Present study includes two patients with Crigler-Najjar syndrome. It is a rare autosomal recessive condition with an incidence of 1 in 1,000,000 births. These patients were treated with low-dose phenobarbitone, and their bilirubin levels were maintained to <8 mg/dL throughout pregnancy as suggested by Passeullo et al. [34]. Both patients had normal deliveries at term and neonates had normal bilirubin.

Two of the three factors used to calculate MELD score, i.e. serum bilirubin and INR, were significantly related to maternal mortality on univariate analysis. So, we tried to find the predictive ability of MELD score for maternal mortality. MELD score >21 predicted maternal mortality with 80 % sensitivity and 91 % specificity with area under ROC curve of 0.87 (p < 0.001; standard error 0.05; 95 % CI 0.78–0.97).

In the present study, we have found that maternal mortality remains high in patients with liver failure when MELD score exceeds 21 even if not complicated by development of encephalopathy as a manifestation of raised intracranial pressure. These may represent the patients who are yet to develop acute liver failure. Hence, MELD score >21 helps in early identification of patients at high risk of developing acute liver failure, and such patients should be referred for urgent liver transplantation which can be life saving for the mother as well as fetus. There are reports of successful intrapartum liver transplantation for acute liver failure [35, 36].

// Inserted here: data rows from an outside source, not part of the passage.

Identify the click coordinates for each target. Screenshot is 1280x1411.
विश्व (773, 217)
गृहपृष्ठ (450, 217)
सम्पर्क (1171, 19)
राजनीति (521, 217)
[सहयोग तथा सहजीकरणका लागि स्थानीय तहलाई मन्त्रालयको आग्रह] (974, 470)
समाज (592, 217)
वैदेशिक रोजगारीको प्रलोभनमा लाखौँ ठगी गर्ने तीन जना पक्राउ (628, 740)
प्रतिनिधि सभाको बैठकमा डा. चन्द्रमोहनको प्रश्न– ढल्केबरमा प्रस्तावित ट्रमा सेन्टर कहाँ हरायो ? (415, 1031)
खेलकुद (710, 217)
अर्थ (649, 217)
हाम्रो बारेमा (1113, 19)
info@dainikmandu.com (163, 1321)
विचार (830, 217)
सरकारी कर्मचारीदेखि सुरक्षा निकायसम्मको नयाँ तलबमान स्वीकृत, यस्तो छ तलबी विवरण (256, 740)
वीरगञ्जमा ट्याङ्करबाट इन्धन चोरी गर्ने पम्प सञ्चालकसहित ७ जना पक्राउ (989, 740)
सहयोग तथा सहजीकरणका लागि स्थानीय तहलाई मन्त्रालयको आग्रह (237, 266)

Murali et al. have evaluated the predictive accuracy of MELD score in pregnancy-specific liver diseases [2]. They devised a new logistic model based on two variables (bilirubin and INR), which also accurately predicted maternal mortality and was comparable with the MELD score. MELD score has been evaluated to predict outcome of pregnancy in cirrhotic patients by Westbrook et al. [37]. They found that MELD score ≥10 at the time of conception correlates with maternal liver-related complications as well as maternal death with 83 % sensitivity and 83 % specificity, while scores ≤6 conferred no excess risk with no maternal mortality. Present study shows that MELD score has predictive value in all etiologies. Only two cirrhotics were included in the present study, so predictive value of preconception MELD could not be evaluated. These two patients had MELD scores of 6 and 8, respectively, and maternal mortality did not occur in them.

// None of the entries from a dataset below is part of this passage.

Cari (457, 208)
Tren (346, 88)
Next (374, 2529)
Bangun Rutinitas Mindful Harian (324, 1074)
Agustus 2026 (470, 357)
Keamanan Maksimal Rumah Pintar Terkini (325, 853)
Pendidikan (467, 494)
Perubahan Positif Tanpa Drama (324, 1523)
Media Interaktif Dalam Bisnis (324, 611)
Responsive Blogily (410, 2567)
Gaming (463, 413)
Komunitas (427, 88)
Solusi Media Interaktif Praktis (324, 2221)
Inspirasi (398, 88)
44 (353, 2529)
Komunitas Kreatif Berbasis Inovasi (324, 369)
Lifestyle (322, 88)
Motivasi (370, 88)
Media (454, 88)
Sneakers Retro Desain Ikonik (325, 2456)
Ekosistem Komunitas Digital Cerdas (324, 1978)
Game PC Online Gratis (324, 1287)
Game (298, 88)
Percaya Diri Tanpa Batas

The present study has certain limitations. It was carried out in a tertiary care referral center in Western India, so there is a possibility of referral bias. Viral profile of all neonates could not be done; hence, it was not possible to find the actual rates of vertical transmission.

Conclusions

Liver diseases are most common in the third trimester of pregnancy. Hence, frequent monitoring of liver function is required in the third trimester. Viral hepatitis, especially hepatitis E, is the commonest cause of liver disease in pregnant females in western India with significant morbidity and maternal and fetal mortality. Hence, emphasis should be given to maternal hygiene and clean drinking water. Other important causes of maternal mortality are PIH-related diseases and tropical diseases. Among clinical features, maternal mortality is significantly associated with presence of jaundice, fever, abdominal pain, and oliguria. Among biochemical parameters, maternal mortality was significantly associated with anemia, leukocytosis, and coagulopathy on multivariate analysis. Patients with these features should receive intensive management from the outset.

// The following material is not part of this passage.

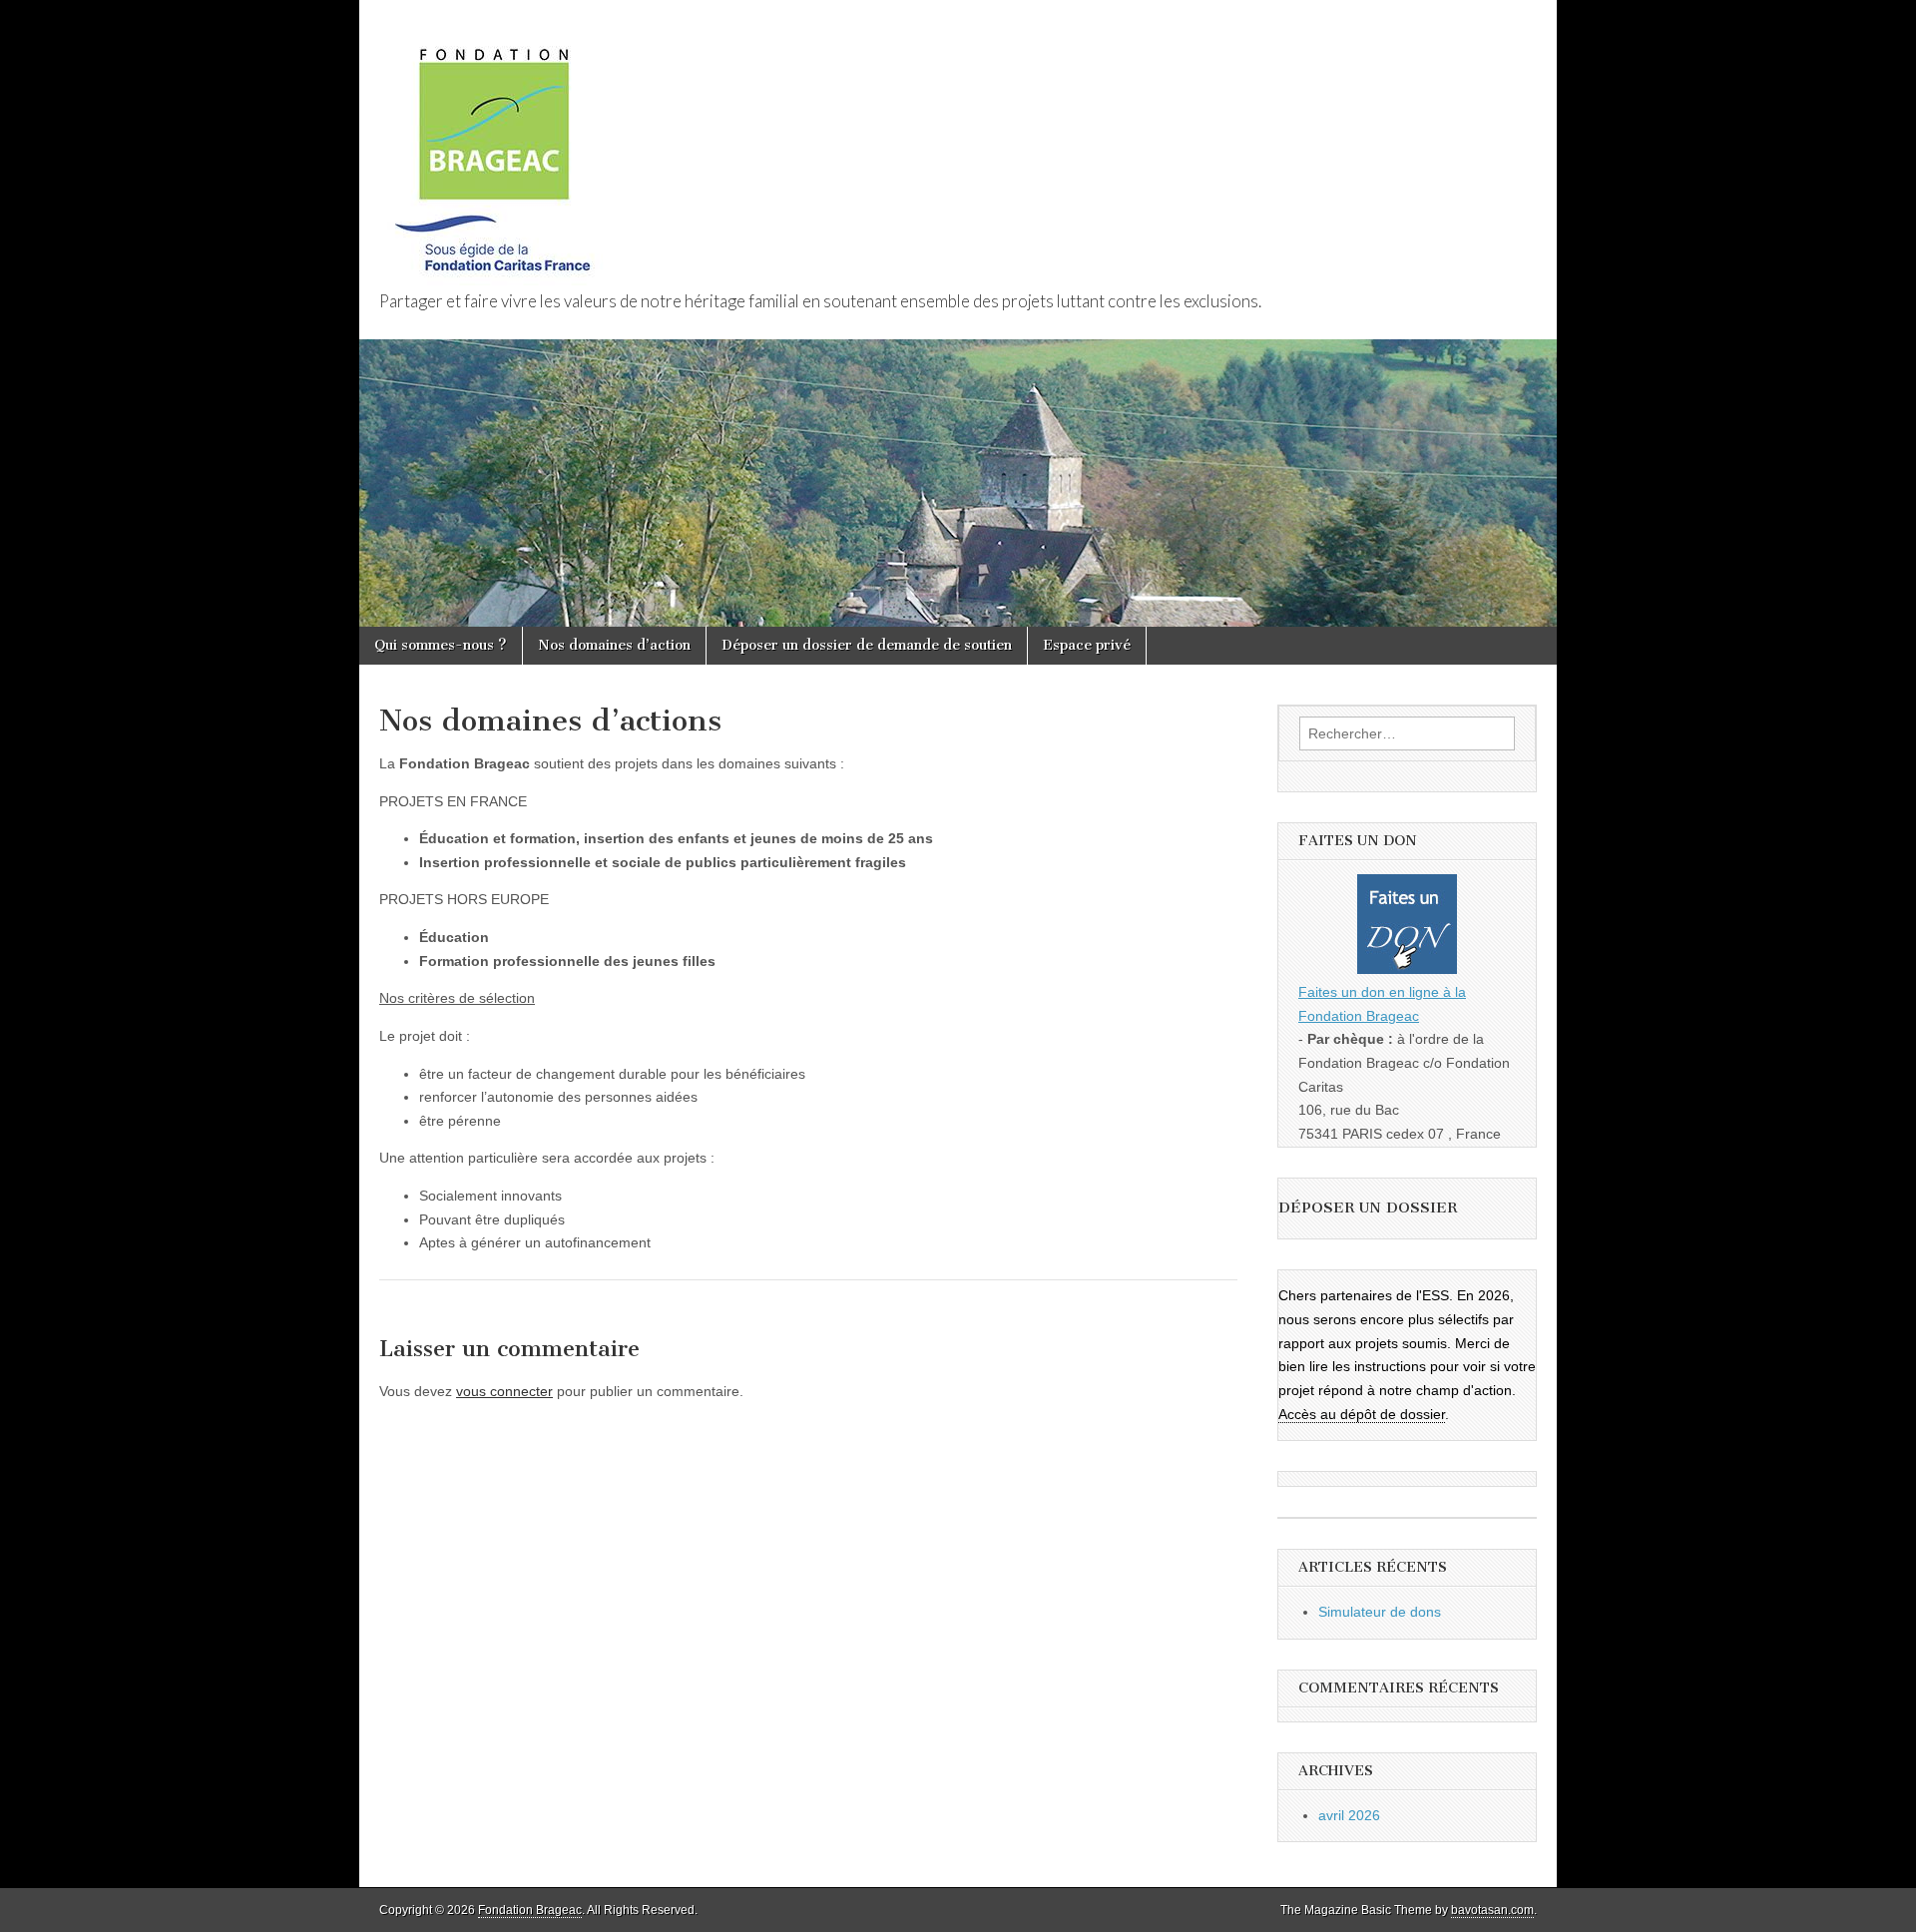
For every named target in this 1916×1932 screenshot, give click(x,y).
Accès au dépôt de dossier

MELD score is an excellent predictor of maternal mortality in patients with all etiologies of liver dysfunction. MELD score >21 predicts maternal mortality with 80 % sensitivity and 91 % specificity; hence, such patients should be referred for liver transplantation at the earliest. MELD score can be incorporated as a tool in managing liver disease in pregnancy. Further prospective studies are needed to evaluate utility of MELD score in pregnancy.